INSTRUCTIONS FOR THE TASK
With the line containing "This screenshot has height=426, width=640." as the first and the final line of the entries as the last, repeat exactly the lines in that span, including both.

[Recorded data]
□ □ □ □ □ □ □
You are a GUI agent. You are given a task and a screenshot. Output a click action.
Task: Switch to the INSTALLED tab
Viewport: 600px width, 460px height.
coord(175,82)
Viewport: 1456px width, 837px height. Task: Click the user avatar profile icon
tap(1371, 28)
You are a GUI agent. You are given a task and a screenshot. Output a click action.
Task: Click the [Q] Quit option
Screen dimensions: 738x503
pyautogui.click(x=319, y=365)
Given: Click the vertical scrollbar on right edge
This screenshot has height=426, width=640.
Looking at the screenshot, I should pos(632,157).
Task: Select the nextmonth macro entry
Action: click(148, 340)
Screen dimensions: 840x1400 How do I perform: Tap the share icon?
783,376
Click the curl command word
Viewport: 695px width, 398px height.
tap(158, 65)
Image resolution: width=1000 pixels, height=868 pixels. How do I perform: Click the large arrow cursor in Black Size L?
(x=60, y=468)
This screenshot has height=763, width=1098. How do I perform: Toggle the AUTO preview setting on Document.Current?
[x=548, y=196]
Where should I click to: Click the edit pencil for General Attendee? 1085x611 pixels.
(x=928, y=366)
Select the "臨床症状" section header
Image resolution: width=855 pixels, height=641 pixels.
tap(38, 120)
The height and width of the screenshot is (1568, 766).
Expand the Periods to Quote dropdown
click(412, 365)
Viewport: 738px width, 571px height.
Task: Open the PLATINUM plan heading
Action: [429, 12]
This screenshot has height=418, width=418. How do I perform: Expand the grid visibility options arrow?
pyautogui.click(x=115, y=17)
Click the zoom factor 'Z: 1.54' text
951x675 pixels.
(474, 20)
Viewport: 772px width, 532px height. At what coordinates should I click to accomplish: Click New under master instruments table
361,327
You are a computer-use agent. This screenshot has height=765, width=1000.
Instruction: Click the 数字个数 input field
□ □ □ □ □ □ □
SOLUTION TO THIS TASK
This screenshot has height=426, width=640.
Looking at the screenshot, I should pos(632,157).
Task: Select the nextmonth macro entry
Action: click(148, 340)
Screen dimensions: 840x1400 How do I perform: Tap the share icon?
783,376
Click the curl command word
Viewport: 695px width, 398px height.
tap(158, 65)
Image resolution: width=1000 pixels, height=868 pixels. How do I perform: Click the large arrow cursor in Black Size L?
(x=60, y=468)
This screenshot has height=763, width=1098. How do I perform: Toggle the AUTO preview setting on Document.Current?
[x=548, y=196]
Where should I click to: Click the edit pencil for General Attendee? 1085x611 pixels.
(x=928, y=366)
Select the "臨床症状" section header
Image resolution: width=855 pixels, height=641 pixels.
tap(38, 120)
The height and width of the screenshot is (1568, 766).
Expand the Periods to Quote dropdown
click(412, 365)
Viewport: 738px width, 571px height.
Task: Open the PLATINUM plan heading
Action: [429, 12]
This screenshot has height=418, width=418. How do I perform: Expand the grid visibility options arrow?
pyautogui.click(x=115, y=17)
Click the zoom factor 'Z: 1.54' text
951x675 pixels.
(474, 20)
Viewport: 772px width, 532px height. At what coordinates should I click to accomplish: Click New under master instruments table
361,327
You are a computer-use agent. This screenshot has height=765, width=1000.
Instruction: Click the 数字个数 input field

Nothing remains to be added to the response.